- _ABOUT THIS TASK_:
Reproduce every one of the records below word for word.

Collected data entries
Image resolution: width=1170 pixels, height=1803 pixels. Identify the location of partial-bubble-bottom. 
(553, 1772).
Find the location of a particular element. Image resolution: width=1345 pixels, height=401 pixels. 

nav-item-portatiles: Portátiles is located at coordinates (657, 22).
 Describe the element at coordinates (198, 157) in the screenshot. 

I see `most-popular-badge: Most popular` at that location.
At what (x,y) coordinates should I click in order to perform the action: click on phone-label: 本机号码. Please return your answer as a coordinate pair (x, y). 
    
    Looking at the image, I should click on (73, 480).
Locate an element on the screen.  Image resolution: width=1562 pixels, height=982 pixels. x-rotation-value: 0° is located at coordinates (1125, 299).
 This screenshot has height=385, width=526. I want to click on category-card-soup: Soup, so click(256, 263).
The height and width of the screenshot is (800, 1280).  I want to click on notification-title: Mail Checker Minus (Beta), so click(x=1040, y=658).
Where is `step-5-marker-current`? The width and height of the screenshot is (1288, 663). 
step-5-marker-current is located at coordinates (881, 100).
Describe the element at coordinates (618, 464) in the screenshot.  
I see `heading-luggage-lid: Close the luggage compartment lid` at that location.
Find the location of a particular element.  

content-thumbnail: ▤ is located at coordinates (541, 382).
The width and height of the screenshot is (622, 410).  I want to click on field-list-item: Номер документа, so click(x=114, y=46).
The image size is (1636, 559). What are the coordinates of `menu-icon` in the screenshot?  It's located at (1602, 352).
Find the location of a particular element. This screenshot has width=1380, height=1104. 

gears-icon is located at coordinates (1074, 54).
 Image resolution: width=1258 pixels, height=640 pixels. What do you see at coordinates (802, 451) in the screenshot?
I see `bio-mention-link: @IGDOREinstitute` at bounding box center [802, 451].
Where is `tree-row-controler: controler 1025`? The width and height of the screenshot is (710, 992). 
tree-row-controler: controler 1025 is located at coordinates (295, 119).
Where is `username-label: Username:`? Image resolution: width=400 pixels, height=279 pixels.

- _ANSWER FOR THIS EXERCISE_:
Image resolution: width=1170 pixels, height=1803 pixels. Identify the location of partial-bubble-bottom. 
(553, 1772).
Find the location of a particular element. Image resolution: width=1345 pixels, height=401 pixels. 

nav-item-portatiles: Portátiles is located at coordinates (657, 22).
 Describe the element at coordinates (198, 157) in the screenshot. 

I see `most-popular-badge: Most popular` at that location.
At what (x,y) coordinates should I click in order to perform the action: click on phone-label: 本机号码. Please return your answer as a coordinate pair (x, y). 
    
    Looking at the image, I should click on (73, 480).
Locate an element on the screen.  Image resolution: width=1562 pixels, height=982 pixels. x-rotation-value: 0° is located at coordinates (1125, 299).
 This screenshot has height=385, width=526. I want to click on category-card-soup: Soup, so click(256, 263).
The height and width of the screenshot is (800, 1280).  I want to click on notification-title: Mail Checker Minus (Beta), so click(x=1040, y=658).
Where is `step-5-marker-current`? The width and height of the screenshot is (1288, 663). 
step-5-marker-current is located at coordinates (881, 100).
Describe the element at coordinates (618, 464) in the screenshot.  
I see `heading-luggage-lid: Close the luggage compartment lid` at that location.
Find the location of a particular element.  

content-thumbnail: ▤ is located at coordinates (541, 382).
The width and height of the screenshot is (622, 410).  I want to click on field-list-item: Номер документа, so click(x=114, y=46).
The image size is (1636, 559). What are the coordinates of `menu-icon` in the screenshot?  It's located at (1602, 352).
Find the location of a particular element. This screenshot has width=1380, height=1104. 

gears-icon is located at coordinates (1074, 54).
 Image resolution: width=1258 pixels, height=640 pixels. What do you see at coordinates (802, 451) in the screenshot?
I see `bio-mention-link: @IGDOREinstitute` at bounding box center [802, 451].
Where is `tree-row-controler: controler 1025`? The width and height of the screenshot is (710, 992). 
tree-row-controler: controler 1025 is located at coordinates (295, 119).
Where is `username-label: Username:`? Image resolution: width=400 pixels, height=279 pixels.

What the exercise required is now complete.